From a marketing perspective, we are increasing our focus on obtaining marine fabrication projects outside of the oil and gas sector, certain petrochemical plant work, alternative energy fabrication projects, and other projects that are less susceptible to fluctuations in oil and gas prices.

During the third and fourth quarter of 2015, we recorded contract losses of $24.5 million related to a decrease in the contract price due to final weight re-measurements and our inability to recover certain costs on disputed change orders related to a large deepwater project that was delivered in November 2015. No amounts with respect to these disputed change orders are included on our balance sheet or recognized as revenue in our consolidated statement of operations as of and for the three and six months ended June 30, 2016. In the second quarter of 2016, we initiated legal action to recover our costs from these disputed change orders.

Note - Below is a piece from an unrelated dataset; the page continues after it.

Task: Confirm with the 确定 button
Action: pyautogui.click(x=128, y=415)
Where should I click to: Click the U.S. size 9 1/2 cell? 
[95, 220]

We can give no assurance that our actions will be successful or that we will recover all or any portion of these contract losses from our customer. 


- 15 -

Table of Contents

LEEVAC Transaction

On January 1, 2016, we acquired substantially all of the assets and assumed certain specified liabilities of LEEVAC Shipyards, L.L.C. and its affiliates (“LEEVAC”). The purchase price for the acquisition was $20.0 million, subject to a working capital adjustment whereby we received a dollar-for-dollar reduction for the assumption of certain net liabilities of LEEVAC at closing and settlement payments received from sureties on certain ongoing fabrication projects that were assigned to us in the transaction. After taking into account these adjustments, we received approximately $1.6 million in cash at closing and added approximately $119.1 million of new build construction backlog inclusive of approximately $7.1 million of purchase price fair value allocated to four, new build construction projects to be delivered in 2016 and 2017 for two customers. Additionally, we hired 380 employees upon acquisition of the facilities representing substantially all of the former LEEVAC employees. Strategically, the acquisition expands our marine fabrication and repair and maintenance presence in the Gulf South market and further diversifies our fabrication capabilities. A description of the primary fabrication facility leases and subleases assumed and equipment acquired is as follows:

Jennings - Leased facilities from a third party for a 180 acre complex five miles east of Jennings, LA on the west bank of the Mermentau River approximately 25 miles north of the Intracoastal waterway. The Jennings complex includes over 100,000 square feet of covered fabrication area and 3,000 feet of water frontage with two launch ways. The lease, including exercisable renewal options, extends through January 2045.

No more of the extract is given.